• [PASSAGE CITÉ]
************
Se disant inspiré par la détermination d'un Frédéric Metz, Loury est une usine à idées. À l'avenir, il veut s'assurer qu'Art souterrain permette d'exporter des artistes québécois. Il veut aussi travailler avec les écoles et susciter l'intérêt des communautés ethniques et des aînés pour l'art contemporain. « Un travail de fond énorme », lâche-t-il, avant d'être submergé par l'émotion en évoquant ses collaborateurs qui forgent, avec lui, le destin d'Art souterrain.

« Les bénévoles se sont tellement investis et m'ont tellement fait confiance que j'ai envers eux une immense gratitude, dit-il. Pour qu'une idée se concrétise, il faut une vision partagée. Je suis déterminé, mais mon équipe est là pour réguler mon côté rêveur ! Et m'inspirer. Je suis un déclencheur, mais le jour où je quitterai Art souterrain, il faudra une relève pour continuer et évoluer... »

CINQ INFLUENCES DE FRÉDÉRIC LOURY

Le designer Frédéric Metz, Jean-François Bouchard (cofondateur de l'agence Sid Lee), le galeriste montréalais Pierre-François Ouellette, le Centre Clark, la danseuse et chorégraphe Marie Chouinard.
************
• [À FAIRE]
1 - Extrayez tel quel, du passage sur Frédéric Loury, le segment qui va de « Se disant inspiré » jusqu'à « destin d'Art souterrain. ».
2 - D'après le passage sur Frédéric Loury :
(a) Avec quelles institutions Loury veut-il travailler ?
(b) Que fait son équipe face à son côté rêveur ?
(c) Quelle agence Jean-François Bouchard a-t-il cofondée ?
Appuyez-vous uniquement sur ce passage.

• [DONNÉES DISPONIBLES]
************
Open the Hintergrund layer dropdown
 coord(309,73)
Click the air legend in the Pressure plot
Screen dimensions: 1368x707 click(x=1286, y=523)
************
• [RÉPONSES]
1 -
Se disant inspiré par la détermination d'un Frédéric Metz, Loury est une usine à idées. À l'avenir, il veut s'assurer qu'Art souterrain permette d'exporter des artistes québécois. Il veut aussi travailler avec les écoles et susciter l'intérêt des communautés ethniques et des aînés pour l'art contemporain. « Un travail de fond énorme », lâche-t-il, avant d'être submergé par l'émotion en évoquant ses collaborateurs qui forgent, avec lui, le destin d'Art souterrain.

2 -
(a) Avec les écoles.
(b) Elle est là pour le réguler.
(c) L'agence Sid Lee.